- Cover art
- Developer: Monolith Soft
- Publisher: Bandai Namco Games
- Director: Soichiro Morizumi
- Producer: Koji Ishitani
- Artists: Kazue Saito Sachiko Kono
- Writer: Soichiro Morizumi
- Composers: Salamander Noriyasu Agematsu
- Series: Super Robot Wars
- Platform: Nintendo DS
- Release: JP: February 25, 2010;
- Genre: Role-playing
- Mode: Single-player

= Super Robot Wars OG Saga: Endless Frontier Exceed =

2010 video game

Super Robot Taisen OG Saga: Endless Frontier Exceed (Note: 無限のフロンティアエクシード スーパーロボット大戦OGサーガ (Mugen no Furontia Ekushīdo: Sūpā Robotto Taisen OG Sāga)) is a crossover role-playing video game developed by Monolith Soft and published by Namco Bandai Games for the Nintendo DS (DS) in 2010. Forming part of the Super Robot Wars series, Endless Frontier Exceed is a sequel to the 2008 DS game Super Robot Taisen OG Saga: Endless Frontier, carrying over its gameplay elements.

==Premise==
Super Robot Taisen OG Saga: Endless Frontier Exceed is a crossover role-playing video game.
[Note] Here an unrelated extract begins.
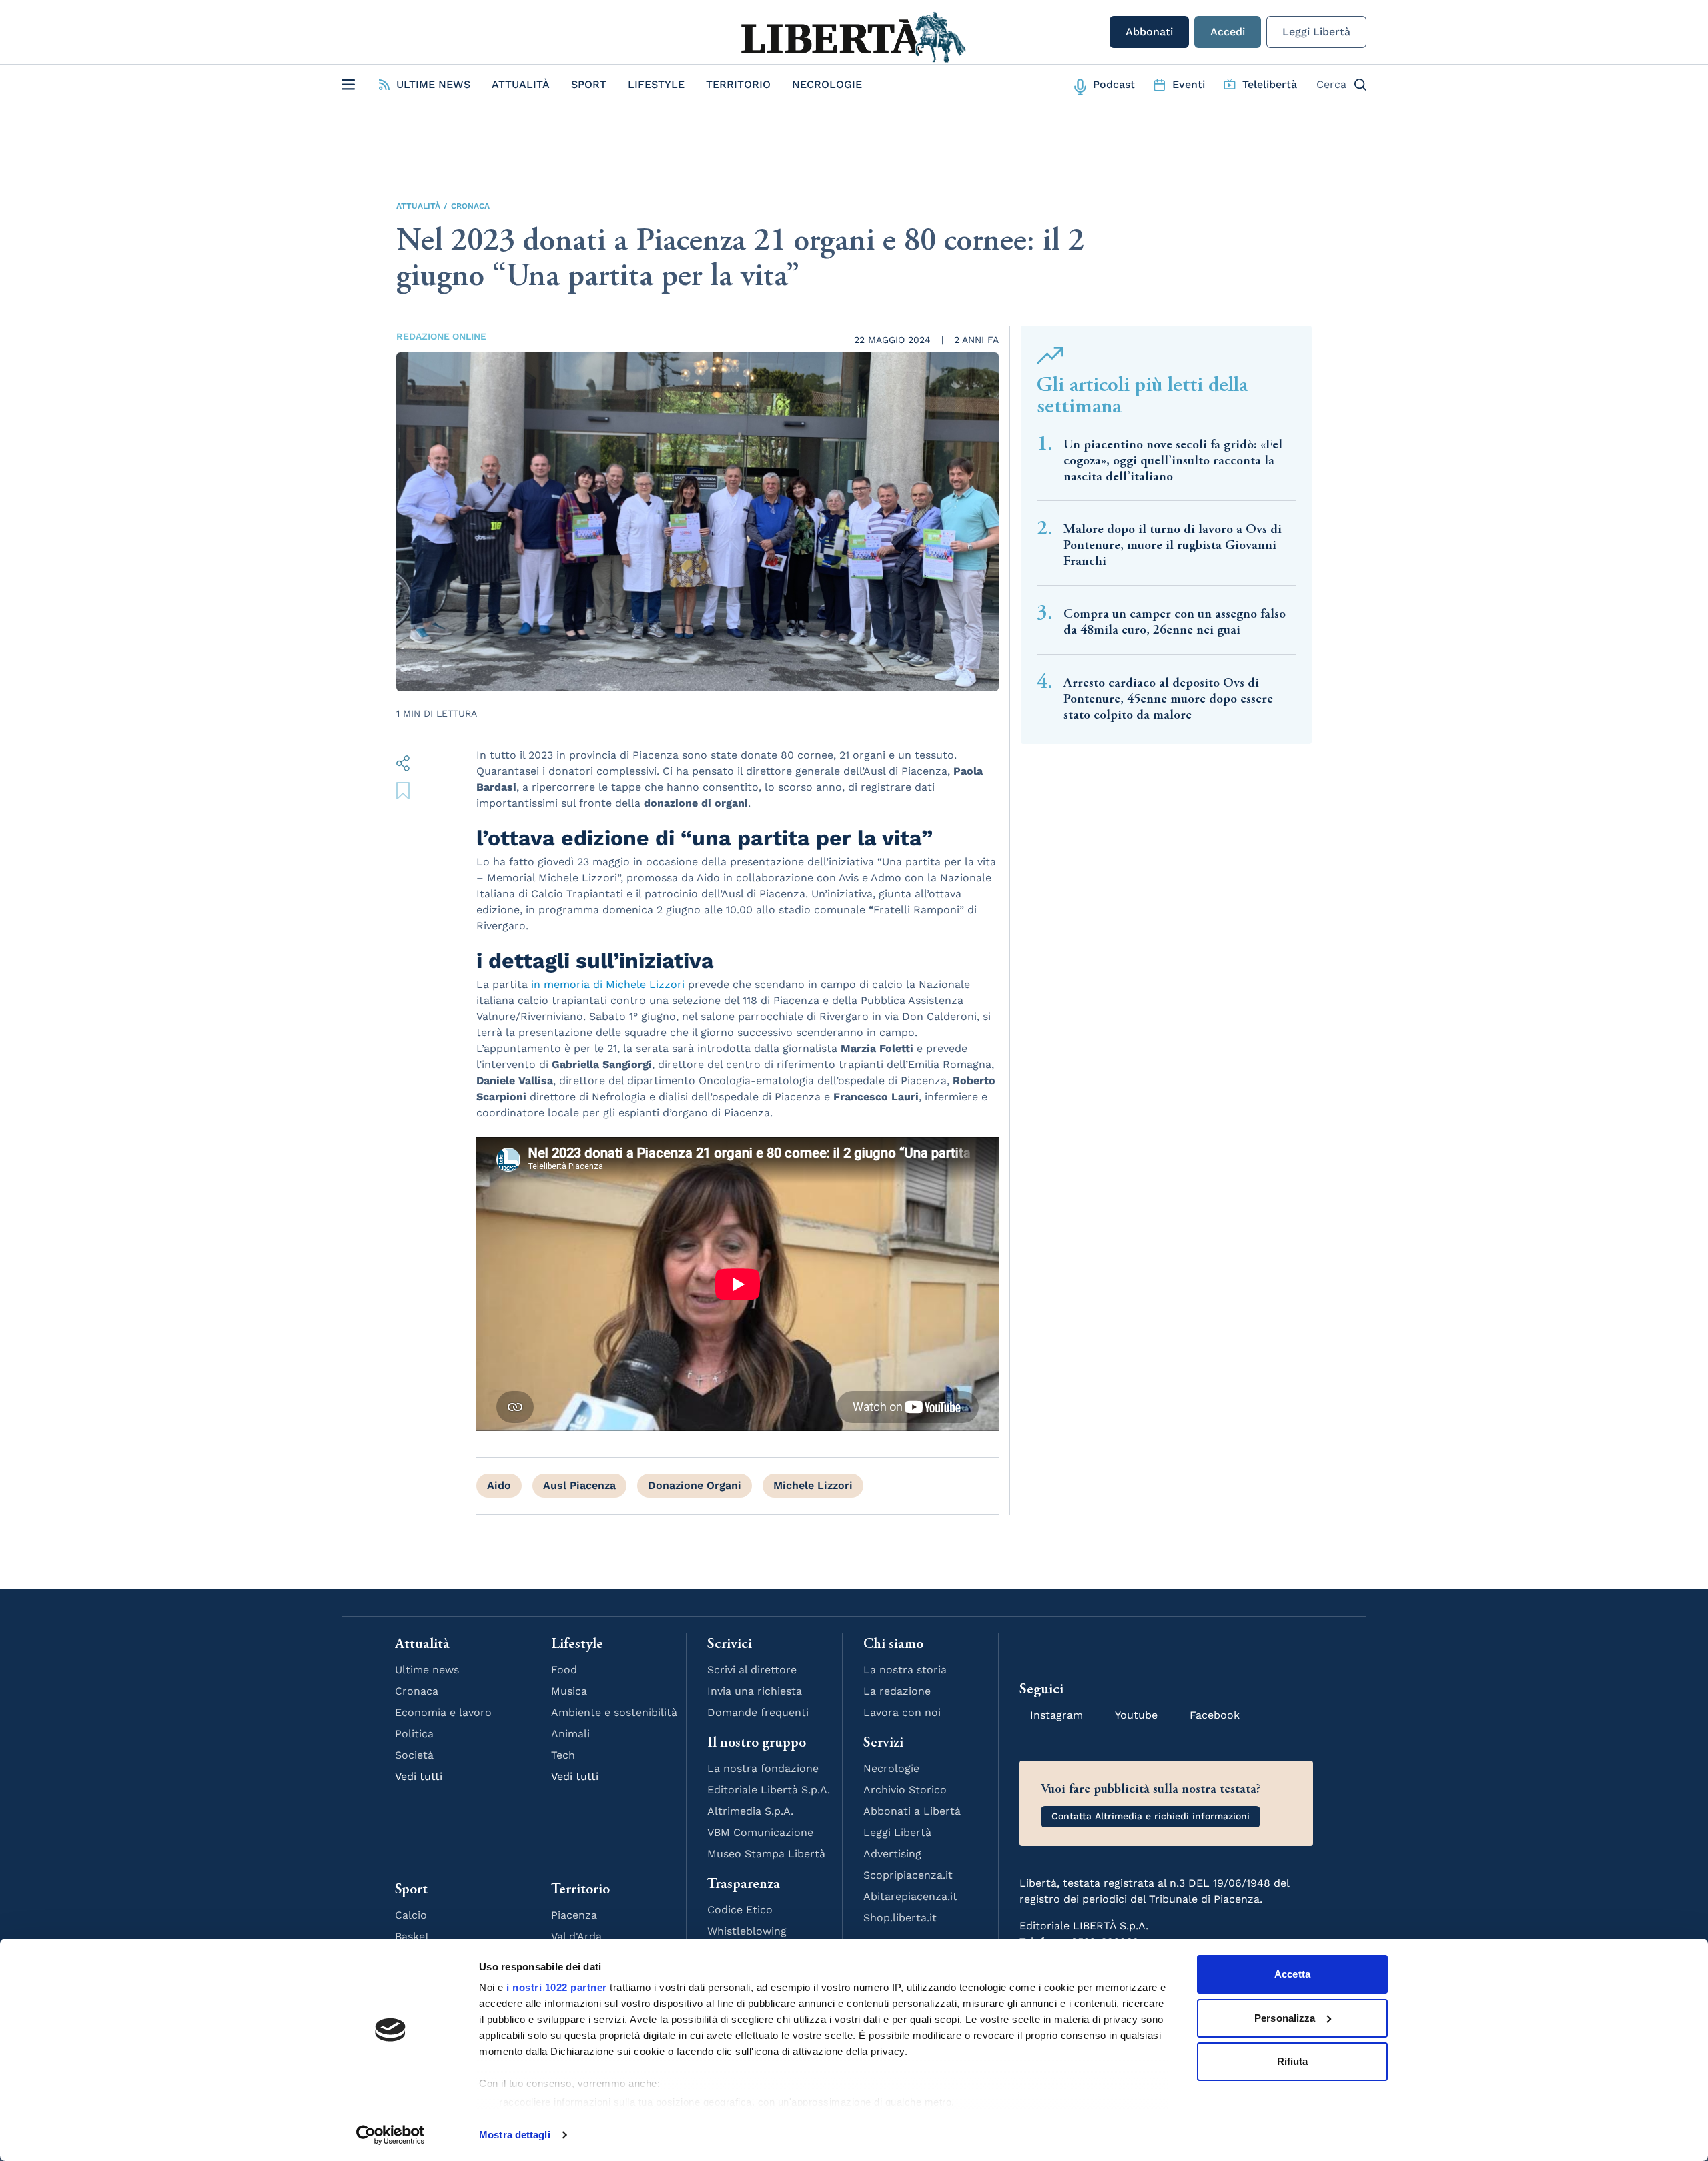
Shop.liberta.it (900, 1917)
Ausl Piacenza (579, 1485)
Players take control of a party of characters drawn from multiple anime and video game franchises. Gameplay is divided between field navigation, dialogue sections between characters, and turn-based battles where players can expend action points to perform different moves.

==Development==
Endless Frontier Exceed was co-developed by Monolith Soft, a Japanese company known for its work on the Xenosaga series, and Super Robot Wars creators Banpresto. The team from Monolith Soft included veterans from the PlayStation 2 crossover title Namco × Capcom. The scenario was written by director Soichiro Morizumi, using his recurring story theme of "Love". The anime opening was produced by Xebec. The music was handled by a team of composers from Salamander, a music production company which had worked on earlier Super Robot Wars. The theme song "UNCHAIN∞WORLD" was composed by Noriyasu Agematsu of Element Garden, and performed by Nana Mizuki. The game was released on February 25, 2010.

==Reception==
During its debut week, Endless Frontier Exceed reached third place in gaming charts, with sales of 65,000 units. In subsequent weeks it remained in the top twenty, with total sales by March coming to over 87,000 units.

Japanese gaming magazine Famitsu gave the game a score of 32 out of 40.